Existe un término en latín que calza perfectamente con todo lo que Alejandro Neyra ha venido escribiendo en estos doce años: docere et delectare (enseñar y deleitar), un ideal que el poeta Horacio recomendó alcanzar en su Arte Poética.
Si los peruanos nos quejamos de que olvidamos muy pronto los errores del pasado, transitar por la saga de CIA Perú puede ser una manera eficaz de volver a recordar, e incluso de revolcarnos con gusto en la cochinadita.
¿Qué manera más entretenida puede haber para aprender y reflexionar sobre nuestra historia contemporánea —me disculparán el oximoron—, que subirse a un escarabajo celeste que se cae a pedazos y descubrir la conchudez política, la estupidez social y la sabrosura callejera que se esconden tras las noticias de la época?

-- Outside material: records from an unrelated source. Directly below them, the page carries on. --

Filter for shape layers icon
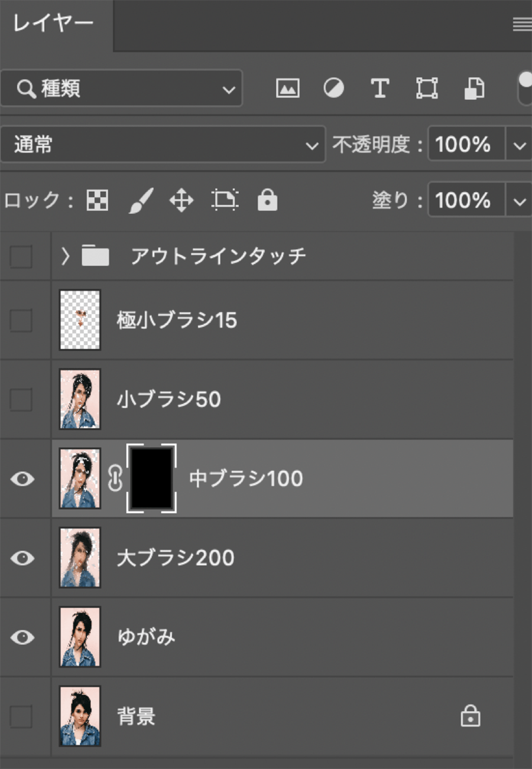Image resolution: width=532 pixels, height=769 pixels. tap(426, 89)
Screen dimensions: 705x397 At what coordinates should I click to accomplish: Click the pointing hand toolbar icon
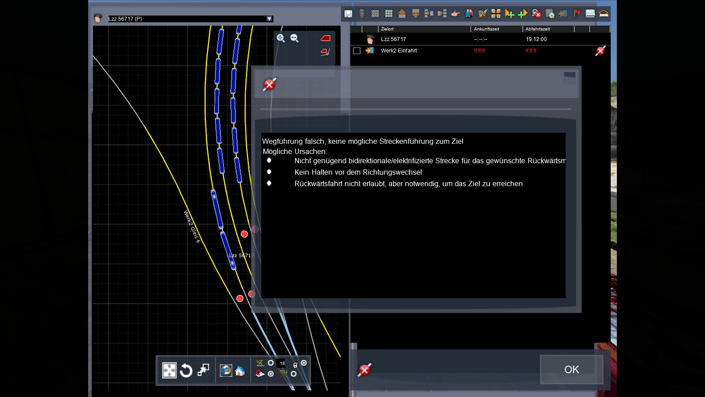pos(456,14)
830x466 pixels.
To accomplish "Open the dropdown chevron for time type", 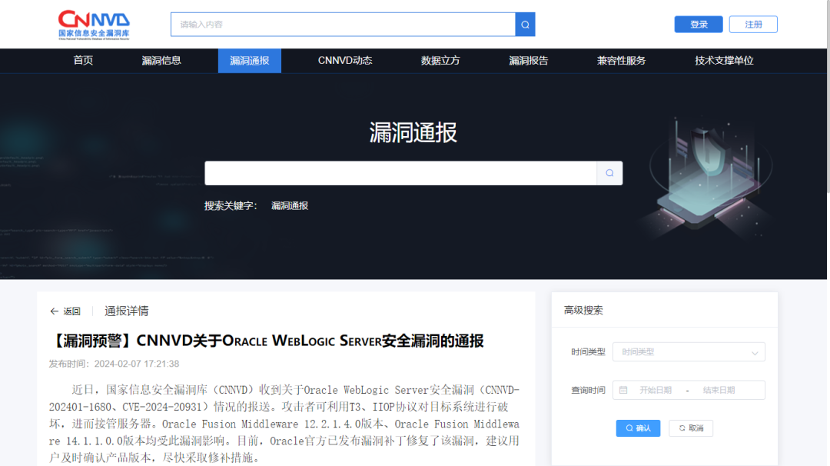I will [x=754, y=353].
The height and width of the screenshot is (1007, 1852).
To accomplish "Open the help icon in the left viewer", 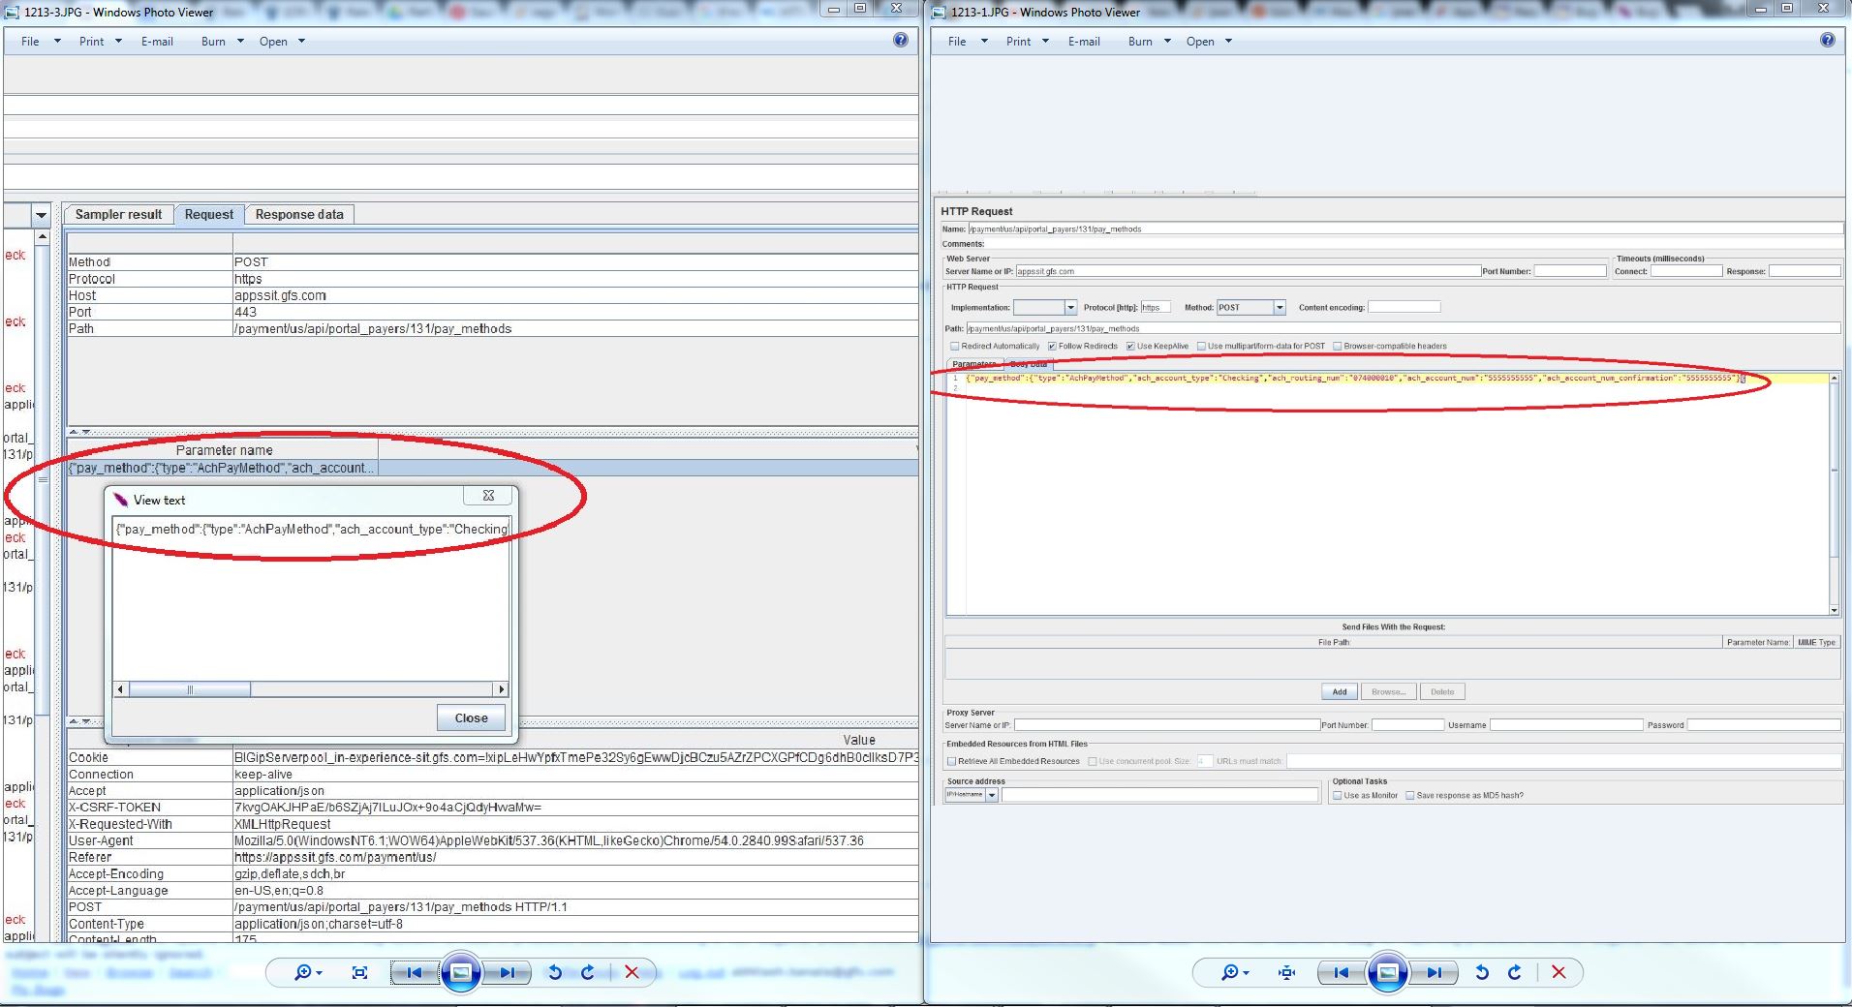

Conocer así, aunque ficcionadas, las telarañas ocultas tras los coches bomba, la frustrada estatización de la banca, el autogolpe de Fujimori —que se convertiría en parte del manual de las actuales autocracias—, o la penosa purga de nuestro servicio diplomático en los años 90, a la par que escuchamos la música de Risas y Salsa, acompañamos a un presidente que con su motocicleta visita fiestas con vedettes de la época, y pasamos de la sutil coquetería de Paloma San Basilio al más directo escote de Susan León.
Dicho esto, me gustaría que, al menos por una vez en la vida, el funcionario Neyra se viera tentado por la corrupción y aprovechara su conocimiento del Estado para tramar un chanchullo con su editor y que así estas novelas reunidas fueran lectura obligatoria en nuestras escuelas: nos quedaría el consuelo de que, si no asimiláramos las conexiones que existen entre agencias de inteligencia, organismos multilaterales y el servicio diplomático para enfrentar o aprovechar los delirios políticos, entre nuestros jóvenes al menos prevalecería por un tiempo más el insigne fraseo de “qué cosa tan linda, qué linda tan bella” de Óscar d´León sobre el reguetón de Maluma.